┌──

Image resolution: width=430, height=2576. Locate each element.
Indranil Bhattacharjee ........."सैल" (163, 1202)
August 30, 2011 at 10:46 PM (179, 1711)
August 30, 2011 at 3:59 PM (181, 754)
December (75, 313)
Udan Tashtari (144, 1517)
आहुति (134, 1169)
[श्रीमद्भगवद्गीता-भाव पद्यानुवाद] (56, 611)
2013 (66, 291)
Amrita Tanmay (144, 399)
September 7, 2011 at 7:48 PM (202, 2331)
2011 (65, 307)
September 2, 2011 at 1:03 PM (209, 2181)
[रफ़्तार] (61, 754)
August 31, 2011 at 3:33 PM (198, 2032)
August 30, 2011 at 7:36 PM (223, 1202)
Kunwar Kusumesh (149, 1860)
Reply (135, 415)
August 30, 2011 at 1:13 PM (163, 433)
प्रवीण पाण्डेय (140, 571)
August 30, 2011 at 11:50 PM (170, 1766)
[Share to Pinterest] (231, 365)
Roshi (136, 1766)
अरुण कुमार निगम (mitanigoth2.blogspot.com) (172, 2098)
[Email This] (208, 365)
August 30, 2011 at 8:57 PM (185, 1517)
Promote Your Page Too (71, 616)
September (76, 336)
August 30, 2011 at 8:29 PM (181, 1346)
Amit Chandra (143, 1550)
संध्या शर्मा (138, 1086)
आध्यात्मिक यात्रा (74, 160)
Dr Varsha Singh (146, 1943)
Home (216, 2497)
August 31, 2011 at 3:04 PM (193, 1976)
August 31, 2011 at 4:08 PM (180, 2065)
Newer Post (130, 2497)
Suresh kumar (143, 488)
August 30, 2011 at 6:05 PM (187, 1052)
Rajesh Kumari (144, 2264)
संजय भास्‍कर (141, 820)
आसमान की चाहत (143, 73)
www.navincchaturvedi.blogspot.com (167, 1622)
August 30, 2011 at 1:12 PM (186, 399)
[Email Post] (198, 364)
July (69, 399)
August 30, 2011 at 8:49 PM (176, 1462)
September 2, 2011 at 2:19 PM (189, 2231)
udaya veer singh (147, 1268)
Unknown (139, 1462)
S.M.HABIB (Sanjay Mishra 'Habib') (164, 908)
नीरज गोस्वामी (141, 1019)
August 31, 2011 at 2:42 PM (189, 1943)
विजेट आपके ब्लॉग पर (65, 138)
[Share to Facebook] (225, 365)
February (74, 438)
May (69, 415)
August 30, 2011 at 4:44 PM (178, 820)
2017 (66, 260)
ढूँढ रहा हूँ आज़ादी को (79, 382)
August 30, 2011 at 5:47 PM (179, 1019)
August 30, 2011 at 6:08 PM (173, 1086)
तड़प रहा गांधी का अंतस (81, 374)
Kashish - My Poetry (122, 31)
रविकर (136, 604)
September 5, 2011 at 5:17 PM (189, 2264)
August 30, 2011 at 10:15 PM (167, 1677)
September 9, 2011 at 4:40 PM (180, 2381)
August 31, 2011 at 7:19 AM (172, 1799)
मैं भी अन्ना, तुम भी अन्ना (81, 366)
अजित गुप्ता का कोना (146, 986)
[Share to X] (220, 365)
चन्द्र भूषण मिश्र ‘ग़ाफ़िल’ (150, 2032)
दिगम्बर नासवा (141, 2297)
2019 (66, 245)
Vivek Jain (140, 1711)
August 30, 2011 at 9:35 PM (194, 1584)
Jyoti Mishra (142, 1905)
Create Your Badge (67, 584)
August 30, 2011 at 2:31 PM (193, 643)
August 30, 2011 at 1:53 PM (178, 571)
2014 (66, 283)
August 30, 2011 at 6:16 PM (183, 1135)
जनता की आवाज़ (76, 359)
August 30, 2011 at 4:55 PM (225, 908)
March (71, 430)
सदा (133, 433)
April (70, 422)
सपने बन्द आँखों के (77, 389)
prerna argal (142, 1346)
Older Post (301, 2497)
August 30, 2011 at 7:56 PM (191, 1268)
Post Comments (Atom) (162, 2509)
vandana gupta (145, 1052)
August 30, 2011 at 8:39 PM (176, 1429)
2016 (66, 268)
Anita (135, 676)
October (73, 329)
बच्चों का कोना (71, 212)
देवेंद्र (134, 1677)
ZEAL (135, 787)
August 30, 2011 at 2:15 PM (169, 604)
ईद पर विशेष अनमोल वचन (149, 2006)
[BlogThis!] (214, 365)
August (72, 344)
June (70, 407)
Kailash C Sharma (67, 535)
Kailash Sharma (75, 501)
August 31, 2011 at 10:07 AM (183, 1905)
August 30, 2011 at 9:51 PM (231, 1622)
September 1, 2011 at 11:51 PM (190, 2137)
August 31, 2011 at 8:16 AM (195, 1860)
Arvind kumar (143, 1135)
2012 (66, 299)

└──

(DIRECTIONS FOR THIS TASK) With the first line being the one containing "August 30, 2011 at 6:16 PM (183, 1135)" and the last line the one containing "August 30, 2011 at 7:56 PM (191, 1268)", transcribe exactly the lines above that fall in that range.

(ANSWER SPACE)
August 30, 2011 at 6:16 PM (183, 1135)
जनता की आवाज़ (76, 359)
August 30, 2011 at 4:55 PM (225, 908)
March (71, 430)
सदा (133, 433)
April (70, 422)
सपने बन्द आँखों के (77, 389)
prerna argal (142, 1346)
Older Post (301, 2497)
August 30, 2011 at 7:56 PM (191, 1268)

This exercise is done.